What is the Pulse Survey?
The Pulse Survey is an experimental program that the Census Bureau started shortly after economic shutdowns were imposed in response to COVID-19. It was designed to assess how the population of the country was faring under the economic stress caused by the reaction to the pandemic. The current survey, designated Week 45, posed questions which are part of what Census calls Phase 3.4 of the survey.
The Week 45 survey collected data from April 27 to May 9, 2022. This is 4 weeks after the period in which the “Week 44” survey data was collected. The renter portion of the survey covers renters of both multifamily and of single-family properties.

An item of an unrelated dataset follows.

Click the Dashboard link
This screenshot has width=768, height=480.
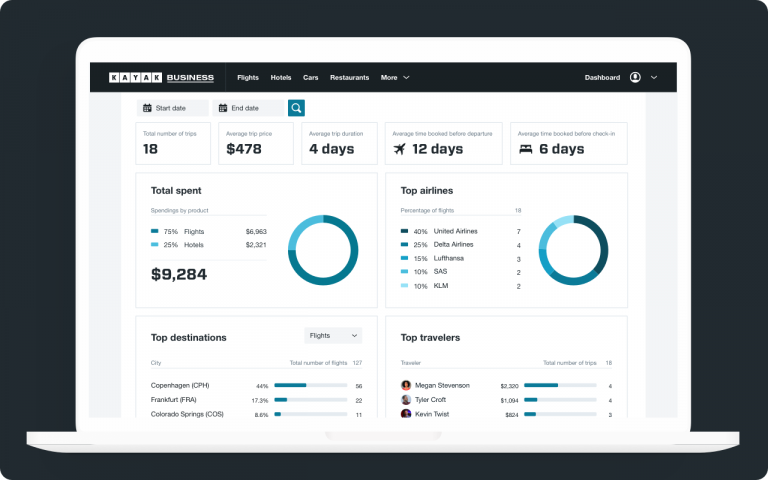(x=602, y=77)
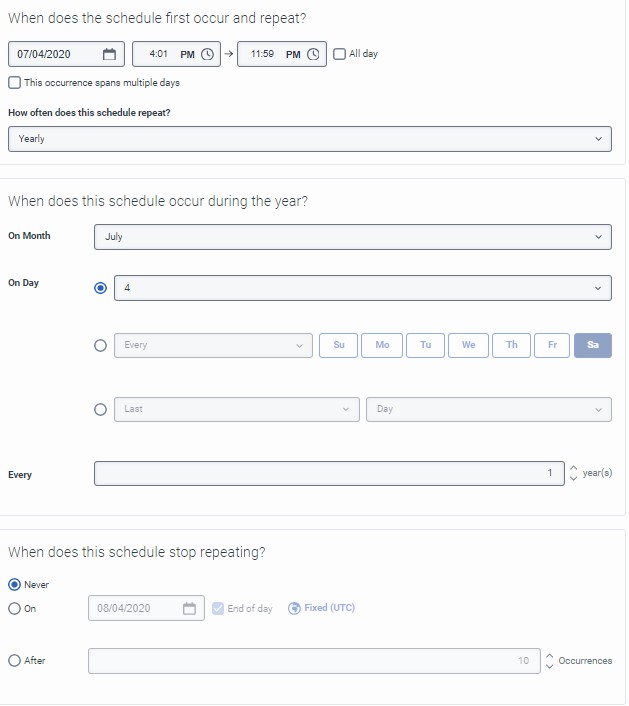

Renters in all phases of the survey have been asked whether they are behind on their rent. While some say that they occupy their housing without paying rent and some did not report whether they are current on their payments, the majority of respondents answered the question Yes or No. The first chart, below, shows the history of responses to this question. Note that the “Week 45” survey was taken 102 weeks after the initial Pulse Survey.
The chart shows a rise in the portion of renters who reported being behind on their rent payments, rebounding from a survey low reported last month. The increase in rent delinquencies this month puts the level in the middle of the range it has occupied for the last year. While we don’t have survey data from before the pandemic to which to compare it, this may just be the “normal” portion of renters who do not pay their rent on time.

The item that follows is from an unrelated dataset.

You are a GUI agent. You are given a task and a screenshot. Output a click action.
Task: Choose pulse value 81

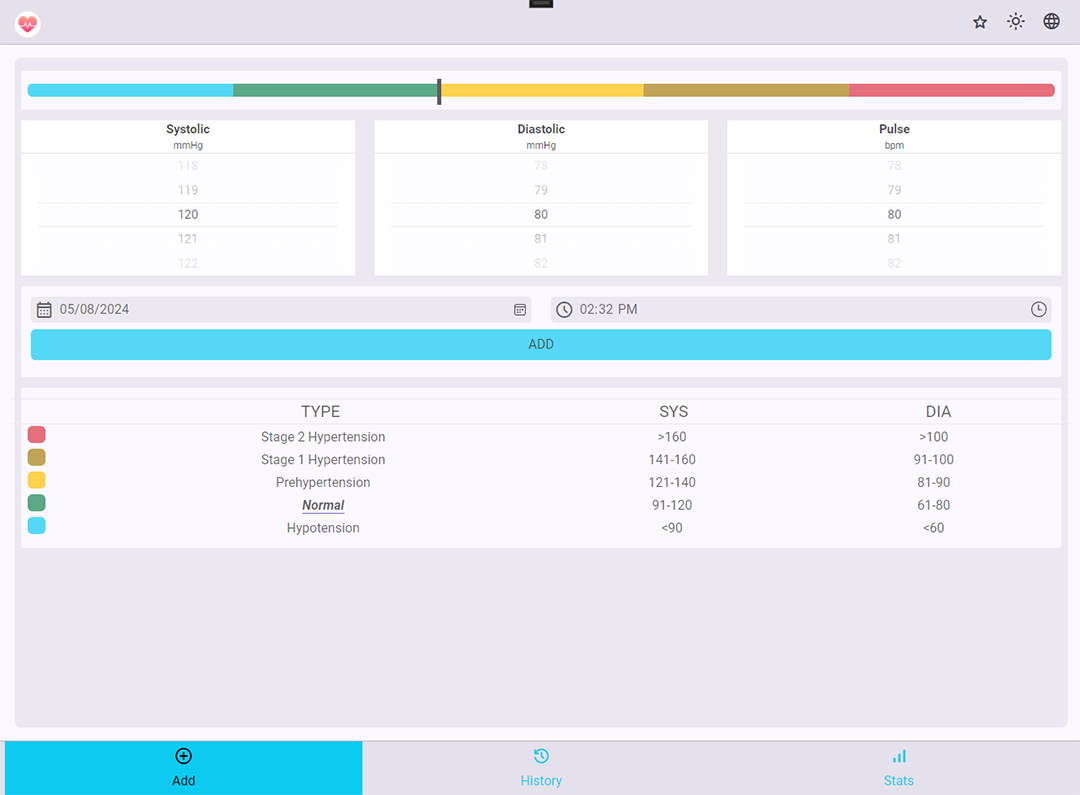coord(894,239)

A new question introduced in Phase 3.3 asked whether the respondent had sought government assistance in paying their rent. A comparison of the responses in the “Week 40” survey, when the question was first asked, and those in the “Week 45” survey taken 20 weeks later is illustrated in the next chart, below.
The chart shows the sorts of trends that one would expect. Over time, more of the people who are behind on their rent would be expected to apply for assistance. This is reflected in the declining portion of respondents who said that they have not applied for assistance. The chart also shows that a greater portion of the respondents have either received assistance or been told that they have been denied and that fewer respondents are waiting to hear one way or the other. However, given that there is a 20 week span between these two surveys, it is somewhat surprising that the changes aren’t more significant.
The Pulse Survey identified a little under 3.5 million adults who have received emergency rental assistance.
Profiling the participants
Of the respondents who reported being current on their rent, 34 percent said that they had children in the household. Of those reporting being behind on their rent, 52 percent reported having children in the household.
Of the respondents who reported being current on their rent, 84 percent said that they or a household member had experienced no loss of employment income over the prior 4 weeks. Of those reporting being behind on their rent, 39 percent reported that they or a household member had experienced a loss of employment income.
The final chart shows the sources of the funds survey respondents used to meet spending needs. Many of the differences between the people who are current on their rent and those who are behind are as one would expect: the former are more likely to rely on regular sources of income while the latter are more likely to rely on borrowing and on government assistance.